BEGIN

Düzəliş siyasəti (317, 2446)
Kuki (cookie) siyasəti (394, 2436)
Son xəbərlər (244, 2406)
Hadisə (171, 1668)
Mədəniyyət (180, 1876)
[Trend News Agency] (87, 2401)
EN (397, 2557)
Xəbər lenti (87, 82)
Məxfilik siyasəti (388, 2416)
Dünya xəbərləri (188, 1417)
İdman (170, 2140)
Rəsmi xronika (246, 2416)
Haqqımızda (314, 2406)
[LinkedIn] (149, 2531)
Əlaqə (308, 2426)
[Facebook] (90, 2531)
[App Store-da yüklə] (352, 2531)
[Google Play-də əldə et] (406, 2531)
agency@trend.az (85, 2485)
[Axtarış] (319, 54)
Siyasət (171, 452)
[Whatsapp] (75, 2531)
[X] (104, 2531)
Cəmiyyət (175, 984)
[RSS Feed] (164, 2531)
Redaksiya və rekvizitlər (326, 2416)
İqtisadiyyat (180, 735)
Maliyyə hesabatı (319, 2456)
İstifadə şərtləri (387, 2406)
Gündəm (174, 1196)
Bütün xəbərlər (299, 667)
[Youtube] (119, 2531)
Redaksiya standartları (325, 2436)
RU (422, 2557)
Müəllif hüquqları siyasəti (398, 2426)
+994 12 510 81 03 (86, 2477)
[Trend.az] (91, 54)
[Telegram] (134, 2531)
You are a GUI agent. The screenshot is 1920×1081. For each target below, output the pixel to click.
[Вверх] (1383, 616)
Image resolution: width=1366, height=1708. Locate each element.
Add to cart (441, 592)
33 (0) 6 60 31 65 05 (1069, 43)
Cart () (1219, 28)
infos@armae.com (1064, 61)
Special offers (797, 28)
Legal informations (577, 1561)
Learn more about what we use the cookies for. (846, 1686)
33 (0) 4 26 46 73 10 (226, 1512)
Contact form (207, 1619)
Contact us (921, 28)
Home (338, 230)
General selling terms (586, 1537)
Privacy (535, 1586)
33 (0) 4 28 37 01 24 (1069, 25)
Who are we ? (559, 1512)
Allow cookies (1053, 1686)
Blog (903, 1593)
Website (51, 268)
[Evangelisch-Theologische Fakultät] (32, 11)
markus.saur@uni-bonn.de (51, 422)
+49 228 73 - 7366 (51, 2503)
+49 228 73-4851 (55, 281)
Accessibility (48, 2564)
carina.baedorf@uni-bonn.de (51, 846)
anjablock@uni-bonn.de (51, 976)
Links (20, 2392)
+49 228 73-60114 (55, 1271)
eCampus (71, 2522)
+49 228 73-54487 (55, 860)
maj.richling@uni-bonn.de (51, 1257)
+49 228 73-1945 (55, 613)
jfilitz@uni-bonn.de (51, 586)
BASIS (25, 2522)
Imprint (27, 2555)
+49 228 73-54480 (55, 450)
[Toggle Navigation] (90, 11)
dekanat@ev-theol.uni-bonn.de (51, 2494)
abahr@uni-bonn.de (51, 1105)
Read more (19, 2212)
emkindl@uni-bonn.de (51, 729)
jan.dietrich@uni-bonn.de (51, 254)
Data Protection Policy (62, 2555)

END

WHAT YOU WILL DO:
Copy the whole of the data above exactly.

OUTPUT FOR THIS TASK:
Düzəliş siyasəti (317, 2446)
Kuki (cookie) siyasəti (394, 2436)
Son xəbərlər (244, 2406)
Hadisə (171, 1668)
Mədəniyyət (180, 1876)
[Trend News Agency] (87, 2401)
EN (397, 2557)
Xəbər lenti (87, 82)
Məxfilik siyasəti (388, 2416)
Dünya xəbərləri (188, 1417)
İdman (170, 2140)
Rəsmi xronika (246, 2416)
Haqqımızda (314, 2406)
[LinkedIn] (149, 2531)
Əlaqə (308, 2426)
[Facebook] (90, 2531)
[App Store-da yüklə] (352, 2531)
[Google Play-də əldə et] (406, 2531)
agency@trend.az (85, 2485)
[Axtarış] (319, 54)
Siyasət (171, 452)
[Whatsapp] (75, 2531)
[X] (104, 2531)
Cəmiyyət (175, 984)
[RSS Feed] (164, 2531)
Redaksiya və rekvizitlər (326, 2416)
İqtisadiyyat (180, 735)
Maliyyə hesabatı (319, 2456)
İstifadə şərtləri (387, 2406)
Gündəm (174, 1196)
Bütün xəbərlər (299, 667)
[Youtube] (119, 2531)
Redaksiya standartları (325, 2436)
RU (422, 2557)
Müəllif hüquqları siyasəti (398, 2426)
+994 12 510 81 03 (86, 2477)
[Trend.az] (91, 54)
[Telegram] (134, 2531)
You are a GUI agent. The screenshot is 1920×1081. For each target below, output the pixel to click.
[Вверх] (1383, 616)
Image resolution: width=1366, height=1708. Locate each element.
Add to cart (441, 592)
33 (0) 6 60 31 65 05 (1069, 43)
Cart () (1219, 28)
infos@armae.com (1064, 61)
Special offers (797, 28)
Legal informations (577, 1561)
Learn more about what we use the cookies for. (846, 1686)
33 (0) 4 26 46 73 10 (226, 1512)
Contact form (207, 1619)
Contact us (921, 28)
Home (338, 230)
General selling terms (586, 1537)
Privacy (535, 1586)
33 (0) 4 28 37 01 24 (1069, 25)
Who are we ? (559, 1512)
Allow cookies (1053, 1686)
Blog (903, 1593)
Website (51, 268)
[Evangelisch-Theologische Fakultät] (32, 11)
markus.saur@uni-bonn.de (51, 422)
+49 228 73 - 7366 (51, 2503)
+49 228 73-4851 (55, 281)
Accessibility (48, 2564)
carina.baedorf@uni-bonn.de (51, 846)
anjablock@uni-bonn.de (51, 976)
Links (20, 2392)
+49 228 73-60114 (55, 1271)
eCampus (71, 2522)
+49 228 73-54487 (55, 860)
maj.richling@uni-bonn.de (51, 1257)
+49 228 73-1945 (55, 613)
jfilitz@uni-bonn.de (51, 586)
BASIS (25, 2522)
Imprint (27, 2555)
+49 228 73-54480 (55, 450)
[Toggle Navigation] (90, 11)
dekanat@ev-theol.uni-bonn.de (51, 2494)
abahr@uni-bonn.de (51, 1105)
Read more (19, 2212)
emkindl@uni-bonn.de (51, 729)
jan.dietrich@uni-bonn.de (51, 254)
Data Protection Policy (62, 2555)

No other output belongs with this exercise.